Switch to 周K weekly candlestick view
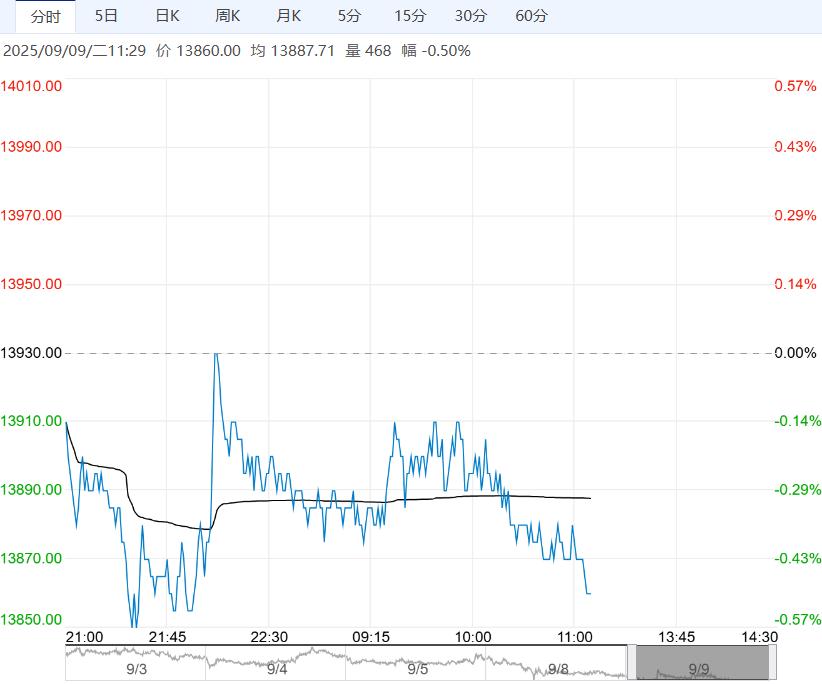This screenshot has width=822, height=684. point(228,16)
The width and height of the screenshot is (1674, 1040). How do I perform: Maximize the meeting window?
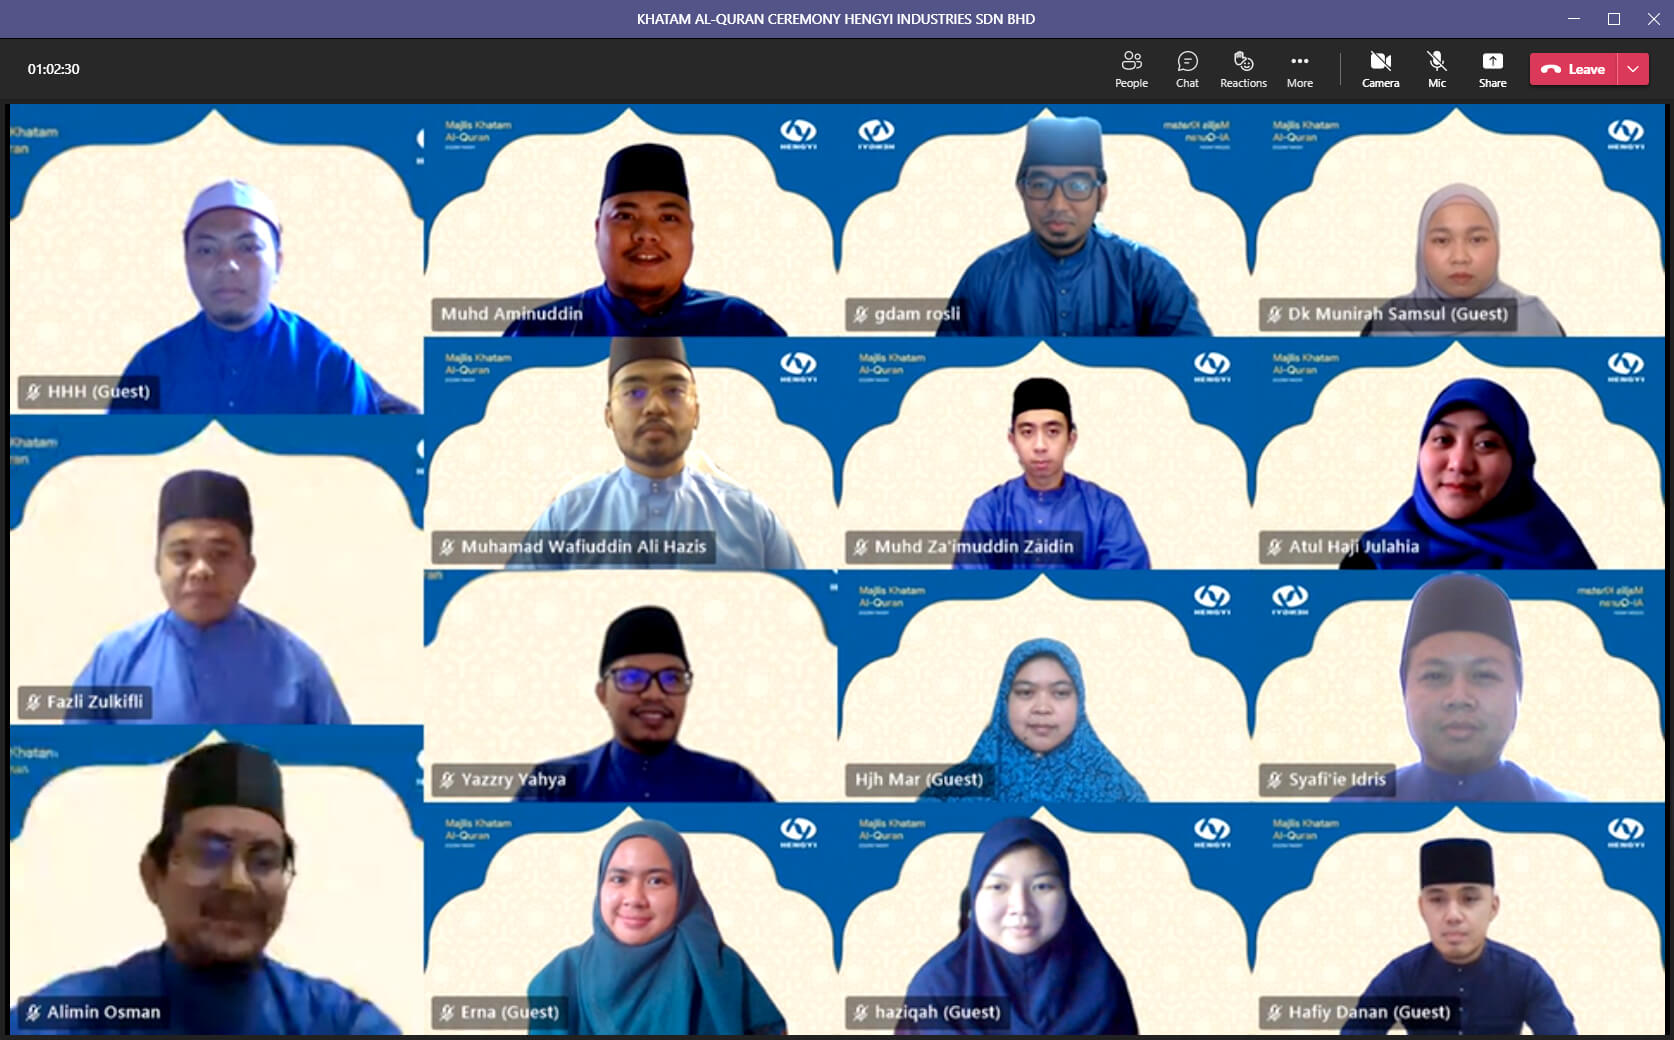1613,19
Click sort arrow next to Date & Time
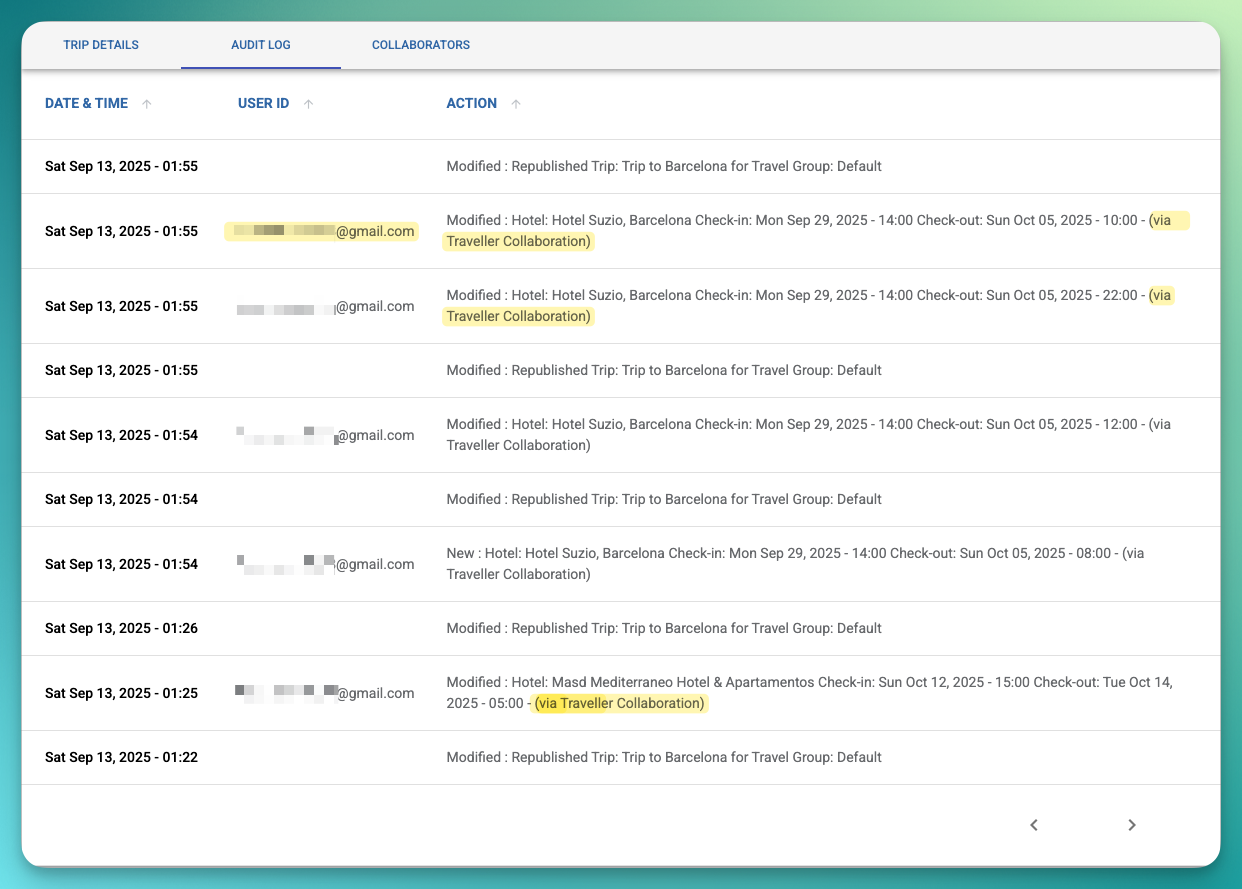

■ ■ ■

WORK ORDER =
Write out the material above again, word for word, minus its pictures.

YOUR SOLUTION =
Switch to 周K weekly candlestick view
This screenshot has width=822, height=684. point(228,16)
The width and height of the screenshot is (1674, 1040). How do I perform: Maximize the meeting window?
1613,19
Click sort arrow next to Date & Time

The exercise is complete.